Monday, February 21, 2011

Empyrean

I'm trying to write you down but the words won't come out. A few lines of letters combined and we think we'll be immortalized forever. That's not how this works, but I don't know how this works. I don't know how any of it works. The truth is I'm trying to figure it out. Figure out what is truth. You keep inexplicably coming in and out of my life. All of you. One by one you blur my senses like a carousel of moving morals. Songs  fade, flooded memory, come back...

You don't want to talk about it. Conversation is not your strong suit. Nothing is your strong suit. You don't even own an actual suit, which I always admired about you.

I'll always be waiting for him. To come take me away from this place I've built for myself. For his experiences to become my own. For ours to grow and blossom in that french house by the water. You know the one, with the clean lines, sweet smells, lovely melodies. The one made of books and experience.

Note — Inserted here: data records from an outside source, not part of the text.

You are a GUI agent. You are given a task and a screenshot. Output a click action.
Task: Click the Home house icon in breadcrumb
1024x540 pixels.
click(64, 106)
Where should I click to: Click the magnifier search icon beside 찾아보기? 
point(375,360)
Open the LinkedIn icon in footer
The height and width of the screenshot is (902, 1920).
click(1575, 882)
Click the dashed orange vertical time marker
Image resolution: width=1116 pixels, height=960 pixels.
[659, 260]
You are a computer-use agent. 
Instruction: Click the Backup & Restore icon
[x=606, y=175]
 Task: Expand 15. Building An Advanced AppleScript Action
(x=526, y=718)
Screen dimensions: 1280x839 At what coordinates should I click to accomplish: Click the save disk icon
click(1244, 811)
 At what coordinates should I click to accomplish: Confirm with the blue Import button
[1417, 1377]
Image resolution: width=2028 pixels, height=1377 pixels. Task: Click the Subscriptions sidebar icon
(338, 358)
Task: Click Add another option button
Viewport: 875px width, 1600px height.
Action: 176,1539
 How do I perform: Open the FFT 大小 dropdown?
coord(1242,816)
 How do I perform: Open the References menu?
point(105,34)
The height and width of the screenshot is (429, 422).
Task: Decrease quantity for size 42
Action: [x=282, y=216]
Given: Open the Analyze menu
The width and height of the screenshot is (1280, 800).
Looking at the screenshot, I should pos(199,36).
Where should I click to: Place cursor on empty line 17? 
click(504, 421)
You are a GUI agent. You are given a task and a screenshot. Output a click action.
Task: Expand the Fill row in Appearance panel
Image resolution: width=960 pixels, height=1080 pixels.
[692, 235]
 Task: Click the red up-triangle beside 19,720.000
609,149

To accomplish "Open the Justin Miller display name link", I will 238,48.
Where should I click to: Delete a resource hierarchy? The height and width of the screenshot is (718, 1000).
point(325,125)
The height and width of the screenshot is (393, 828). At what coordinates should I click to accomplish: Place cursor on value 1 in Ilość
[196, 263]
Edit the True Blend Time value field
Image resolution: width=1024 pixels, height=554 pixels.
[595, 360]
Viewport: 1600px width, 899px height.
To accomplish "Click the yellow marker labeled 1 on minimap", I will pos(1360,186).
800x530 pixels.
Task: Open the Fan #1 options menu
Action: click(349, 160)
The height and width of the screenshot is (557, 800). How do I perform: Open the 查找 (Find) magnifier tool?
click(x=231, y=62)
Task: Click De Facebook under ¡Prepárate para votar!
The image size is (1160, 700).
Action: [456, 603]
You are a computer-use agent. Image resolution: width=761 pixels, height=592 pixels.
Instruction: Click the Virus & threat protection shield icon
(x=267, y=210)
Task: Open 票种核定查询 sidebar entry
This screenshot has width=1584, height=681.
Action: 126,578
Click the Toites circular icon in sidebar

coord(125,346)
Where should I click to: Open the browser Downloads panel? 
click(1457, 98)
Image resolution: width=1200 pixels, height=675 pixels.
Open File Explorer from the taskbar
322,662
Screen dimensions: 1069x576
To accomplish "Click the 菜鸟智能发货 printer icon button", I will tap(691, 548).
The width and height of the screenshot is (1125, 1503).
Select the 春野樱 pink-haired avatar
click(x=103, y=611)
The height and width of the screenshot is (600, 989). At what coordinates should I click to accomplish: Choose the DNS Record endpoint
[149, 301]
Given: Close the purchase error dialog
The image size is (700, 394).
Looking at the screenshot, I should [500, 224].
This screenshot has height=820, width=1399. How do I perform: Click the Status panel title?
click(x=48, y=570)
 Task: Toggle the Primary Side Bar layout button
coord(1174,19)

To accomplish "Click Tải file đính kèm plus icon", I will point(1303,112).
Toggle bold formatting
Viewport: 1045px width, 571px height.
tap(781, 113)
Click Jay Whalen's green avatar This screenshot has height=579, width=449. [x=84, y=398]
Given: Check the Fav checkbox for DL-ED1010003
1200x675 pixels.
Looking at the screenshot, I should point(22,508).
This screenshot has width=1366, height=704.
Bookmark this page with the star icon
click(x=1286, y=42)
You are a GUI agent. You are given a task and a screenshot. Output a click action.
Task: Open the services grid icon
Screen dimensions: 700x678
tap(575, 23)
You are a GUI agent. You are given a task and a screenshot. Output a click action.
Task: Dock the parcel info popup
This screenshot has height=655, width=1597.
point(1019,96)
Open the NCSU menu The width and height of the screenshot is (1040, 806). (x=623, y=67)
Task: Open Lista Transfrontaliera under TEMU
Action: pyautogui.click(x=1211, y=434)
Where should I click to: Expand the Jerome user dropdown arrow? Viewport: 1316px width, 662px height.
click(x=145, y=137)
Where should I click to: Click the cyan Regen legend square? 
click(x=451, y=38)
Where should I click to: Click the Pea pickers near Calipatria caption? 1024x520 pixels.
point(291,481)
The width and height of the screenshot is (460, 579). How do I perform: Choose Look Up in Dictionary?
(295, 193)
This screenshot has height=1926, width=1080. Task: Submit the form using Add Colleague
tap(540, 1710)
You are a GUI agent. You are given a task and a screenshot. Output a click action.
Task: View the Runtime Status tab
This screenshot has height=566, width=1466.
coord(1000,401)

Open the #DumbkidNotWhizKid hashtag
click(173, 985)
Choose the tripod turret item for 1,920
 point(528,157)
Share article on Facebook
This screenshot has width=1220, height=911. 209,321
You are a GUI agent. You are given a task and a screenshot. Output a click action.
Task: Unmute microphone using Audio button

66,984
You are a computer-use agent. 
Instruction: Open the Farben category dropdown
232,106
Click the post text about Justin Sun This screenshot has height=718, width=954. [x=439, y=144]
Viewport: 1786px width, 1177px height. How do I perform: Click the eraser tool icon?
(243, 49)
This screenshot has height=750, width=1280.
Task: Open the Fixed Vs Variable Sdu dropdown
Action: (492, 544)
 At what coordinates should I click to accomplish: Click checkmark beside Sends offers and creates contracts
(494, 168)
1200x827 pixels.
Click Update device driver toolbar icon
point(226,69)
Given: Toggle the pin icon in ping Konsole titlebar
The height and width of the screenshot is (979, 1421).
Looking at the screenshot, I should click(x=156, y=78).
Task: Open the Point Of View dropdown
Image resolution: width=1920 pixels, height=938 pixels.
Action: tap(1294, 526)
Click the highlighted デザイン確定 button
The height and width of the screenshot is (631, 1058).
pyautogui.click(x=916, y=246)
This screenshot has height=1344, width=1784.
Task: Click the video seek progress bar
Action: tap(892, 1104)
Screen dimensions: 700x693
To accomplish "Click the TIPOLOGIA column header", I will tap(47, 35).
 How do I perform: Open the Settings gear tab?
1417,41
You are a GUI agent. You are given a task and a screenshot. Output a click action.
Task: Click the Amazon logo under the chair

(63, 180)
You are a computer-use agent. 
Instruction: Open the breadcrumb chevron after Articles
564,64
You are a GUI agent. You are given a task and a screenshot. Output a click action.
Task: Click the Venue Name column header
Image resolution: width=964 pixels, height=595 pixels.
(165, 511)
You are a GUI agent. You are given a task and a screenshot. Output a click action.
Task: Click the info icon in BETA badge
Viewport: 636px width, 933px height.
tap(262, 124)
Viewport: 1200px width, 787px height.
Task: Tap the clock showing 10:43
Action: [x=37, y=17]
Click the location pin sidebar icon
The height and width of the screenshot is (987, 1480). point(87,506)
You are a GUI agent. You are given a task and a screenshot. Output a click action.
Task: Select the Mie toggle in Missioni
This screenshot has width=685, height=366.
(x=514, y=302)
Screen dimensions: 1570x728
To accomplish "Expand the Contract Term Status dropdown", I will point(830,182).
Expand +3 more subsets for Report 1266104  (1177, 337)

It's a reoccuring dream I have. Shes in a field playing with the daffodils you sent me, you never forgot. She looks up and yells my name. She's beautiful. She has golden locks of hair she repeats my name and I don't know hers. I am overcome with happiness. Her two brothers run over and ask if I'm okay. Tears stream down my face and I am about to fall to my knees and thank whoever I can for such a gift. They look up at me scared. Her brothers tug her sweater that hangs awkwardly over her white cotton dress. She walks to me with knowledge in her little eyes. She presents to me a daffodil. I touch it, still in awe of my life. I lean down and meet her height. She touches my cheek and asks me why I'm crying. I muster up, "Because you're beautiful darling, more beautiful then I could have ever imagined." You run over redfaced and anxious. You pick up the boys and pull her back to your hip. "What's wrong I ask?" You scream at me. I'm lost. Confused as always. You take them. I watch you go until I can't see anything. I back up until I hit a solid mass. I know the texture of bark from my memory. I follow it to the roots with the rest of my body. The warm wind blows and leaves of the great oak start to fall all around me. I realize I'm weak and pale. I stare at the place she was standing. I stare forever. For years I sit and I stare, waiting for her to reappear again.

Just as I wait for you now, I'm waiting for her. I know nothing else but she and you and her brothers and that house.